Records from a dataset
<<<<
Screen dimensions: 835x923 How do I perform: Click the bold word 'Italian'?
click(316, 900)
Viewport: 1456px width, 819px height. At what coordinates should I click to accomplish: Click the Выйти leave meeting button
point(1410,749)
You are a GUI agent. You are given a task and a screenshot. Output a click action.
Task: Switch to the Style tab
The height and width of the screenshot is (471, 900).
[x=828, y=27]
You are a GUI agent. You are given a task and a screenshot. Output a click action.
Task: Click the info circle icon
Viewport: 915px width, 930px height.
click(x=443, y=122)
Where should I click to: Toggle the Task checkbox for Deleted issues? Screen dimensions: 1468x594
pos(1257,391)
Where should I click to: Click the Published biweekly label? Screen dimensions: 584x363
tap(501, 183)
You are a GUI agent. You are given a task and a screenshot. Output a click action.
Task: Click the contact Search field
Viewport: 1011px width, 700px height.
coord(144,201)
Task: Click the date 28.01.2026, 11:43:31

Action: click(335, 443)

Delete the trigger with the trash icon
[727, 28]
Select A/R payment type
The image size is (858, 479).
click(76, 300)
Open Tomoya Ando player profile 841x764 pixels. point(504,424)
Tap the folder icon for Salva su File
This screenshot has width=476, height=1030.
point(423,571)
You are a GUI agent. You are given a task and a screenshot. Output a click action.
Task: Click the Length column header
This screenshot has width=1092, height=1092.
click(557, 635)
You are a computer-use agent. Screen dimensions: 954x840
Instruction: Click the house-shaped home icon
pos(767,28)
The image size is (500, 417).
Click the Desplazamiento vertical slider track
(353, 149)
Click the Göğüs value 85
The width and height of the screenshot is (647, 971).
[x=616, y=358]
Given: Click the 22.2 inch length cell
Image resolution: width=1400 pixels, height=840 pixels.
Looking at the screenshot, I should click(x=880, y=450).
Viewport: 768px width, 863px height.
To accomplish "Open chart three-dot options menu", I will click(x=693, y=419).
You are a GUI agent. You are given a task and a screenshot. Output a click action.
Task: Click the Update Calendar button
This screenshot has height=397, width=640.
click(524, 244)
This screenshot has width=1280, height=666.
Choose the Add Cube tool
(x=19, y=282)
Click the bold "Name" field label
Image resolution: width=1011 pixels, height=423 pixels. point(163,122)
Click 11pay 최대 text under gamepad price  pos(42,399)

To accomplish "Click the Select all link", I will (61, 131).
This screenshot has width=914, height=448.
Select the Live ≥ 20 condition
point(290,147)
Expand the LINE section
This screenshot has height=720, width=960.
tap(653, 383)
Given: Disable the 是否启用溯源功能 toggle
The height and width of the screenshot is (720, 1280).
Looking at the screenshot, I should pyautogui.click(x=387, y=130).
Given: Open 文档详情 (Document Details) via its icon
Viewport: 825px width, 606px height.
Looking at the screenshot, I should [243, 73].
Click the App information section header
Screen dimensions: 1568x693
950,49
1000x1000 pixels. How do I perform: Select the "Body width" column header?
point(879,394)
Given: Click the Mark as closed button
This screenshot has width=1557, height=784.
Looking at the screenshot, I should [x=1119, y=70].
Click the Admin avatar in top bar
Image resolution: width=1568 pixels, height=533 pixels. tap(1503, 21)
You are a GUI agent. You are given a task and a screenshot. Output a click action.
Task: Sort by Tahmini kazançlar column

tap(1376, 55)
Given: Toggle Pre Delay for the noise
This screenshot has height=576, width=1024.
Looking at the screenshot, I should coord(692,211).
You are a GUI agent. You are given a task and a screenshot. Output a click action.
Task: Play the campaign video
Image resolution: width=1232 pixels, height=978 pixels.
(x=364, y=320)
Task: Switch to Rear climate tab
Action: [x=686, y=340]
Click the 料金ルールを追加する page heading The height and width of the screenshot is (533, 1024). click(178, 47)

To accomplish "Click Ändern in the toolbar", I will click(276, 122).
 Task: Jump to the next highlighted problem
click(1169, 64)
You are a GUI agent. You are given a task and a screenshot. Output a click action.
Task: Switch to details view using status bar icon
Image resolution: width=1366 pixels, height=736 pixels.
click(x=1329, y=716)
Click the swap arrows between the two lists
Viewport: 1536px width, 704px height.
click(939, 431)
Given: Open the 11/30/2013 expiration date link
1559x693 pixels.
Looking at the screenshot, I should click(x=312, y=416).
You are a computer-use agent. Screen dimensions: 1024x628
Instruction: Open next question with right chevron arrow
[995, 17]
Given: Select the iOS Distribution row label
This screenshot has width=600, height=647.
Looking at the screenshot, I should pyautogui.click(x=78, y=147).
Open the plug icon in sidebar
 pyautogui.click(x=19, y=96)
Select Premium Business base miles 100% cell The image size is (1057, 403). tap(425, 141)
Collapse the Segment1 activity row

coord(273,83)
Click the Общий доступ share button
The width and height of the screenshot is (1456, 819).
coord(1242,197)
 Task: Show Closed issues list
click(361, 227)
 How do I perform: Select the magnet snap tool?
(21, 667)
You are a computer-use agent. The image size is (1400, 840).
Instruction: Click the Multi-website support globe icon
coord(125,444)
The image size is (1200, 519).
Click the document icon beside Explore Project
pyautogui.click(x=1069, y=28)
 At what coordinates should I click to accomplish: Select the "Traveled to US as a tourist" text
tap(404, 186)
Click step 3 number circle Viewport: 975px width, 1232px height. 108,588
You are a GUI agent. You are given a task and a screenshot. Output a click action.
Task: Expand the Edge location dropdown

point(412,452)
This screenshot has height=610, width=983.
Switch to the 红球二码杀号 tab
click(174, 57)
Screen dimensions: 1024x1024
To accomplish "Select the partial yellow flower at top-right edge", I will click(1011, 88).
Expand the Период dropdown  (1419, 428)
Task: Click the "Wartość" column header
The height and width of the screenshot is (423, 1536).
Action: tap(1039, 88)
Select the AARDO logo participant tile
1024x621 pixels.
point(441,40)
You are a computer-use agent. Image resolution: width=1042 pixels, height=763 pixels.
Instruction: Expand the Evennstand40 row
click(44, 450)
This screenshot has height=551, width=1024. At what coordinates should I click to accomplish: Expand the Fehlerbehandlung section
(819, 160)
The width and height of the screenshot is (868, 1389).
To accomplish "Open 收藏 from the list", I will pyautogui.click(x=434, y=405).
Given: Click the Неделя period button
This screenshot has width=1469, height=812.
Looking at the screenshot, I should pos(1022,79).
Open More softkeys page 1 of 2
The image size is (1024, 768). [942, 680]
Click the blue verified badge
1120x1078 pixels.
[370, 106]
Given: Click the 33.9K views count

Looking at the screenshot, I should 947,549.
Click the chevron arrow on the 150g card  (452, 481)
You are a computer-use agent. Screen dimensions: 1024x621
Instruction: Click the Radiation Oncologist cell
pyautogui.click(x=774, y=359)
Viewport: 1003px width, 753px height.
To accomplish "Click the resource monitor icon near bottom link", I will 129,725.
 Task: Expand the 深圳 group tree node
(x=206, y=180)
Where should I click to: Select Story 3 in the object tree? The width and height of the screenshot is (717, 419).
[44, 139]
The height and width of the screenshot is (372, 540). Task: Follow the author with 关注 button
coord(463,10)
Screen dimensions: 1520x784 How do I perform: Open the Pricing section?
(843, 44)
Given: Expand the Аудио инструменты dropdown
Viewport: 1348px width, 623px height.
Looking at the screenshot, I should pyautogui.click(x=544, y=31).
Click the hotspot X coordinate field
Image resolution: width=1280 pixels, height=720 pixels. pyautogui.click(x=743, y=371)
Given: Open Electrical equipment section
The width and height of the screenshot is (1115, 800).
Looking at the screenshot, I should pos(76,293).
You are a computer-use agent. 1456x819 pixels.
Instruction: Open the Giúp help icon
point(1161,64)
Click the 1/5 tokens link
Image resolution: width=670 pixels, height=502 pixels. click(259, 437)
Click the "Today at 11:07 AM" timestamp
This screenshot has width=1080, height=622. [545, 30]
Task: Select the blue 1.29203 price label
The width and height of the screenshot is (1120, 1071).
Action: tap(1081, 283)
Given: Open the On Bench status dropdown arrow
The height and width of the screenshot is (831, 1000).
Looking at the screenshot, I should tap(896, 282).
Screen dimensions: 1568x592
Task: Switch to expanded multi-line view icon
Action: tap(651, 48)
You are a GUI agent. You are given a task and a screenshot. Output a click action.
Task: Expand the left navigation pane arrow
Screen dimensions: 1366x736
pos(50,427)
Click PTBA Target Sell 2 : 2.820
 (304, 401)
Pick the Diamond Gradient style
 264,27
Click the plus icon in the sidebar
>>>>
» **What you have to do**
Wherever a line above contains "computer", copy that line.

» **Answer for this exercise**
You are a computer-use agent. Screen dimensions: 954x840
You are a computer-use agent. Screen dimensions: 1024x628
You are a computer-use agent. The image size is (1400, 840).
You are a computer-use agent. Image resolution: width=1042 pixels, height=763 pixels.
You are a computer-use agent. Screen dimensions: 1024x621
You are a computer-use agent. 1456x819 pixels.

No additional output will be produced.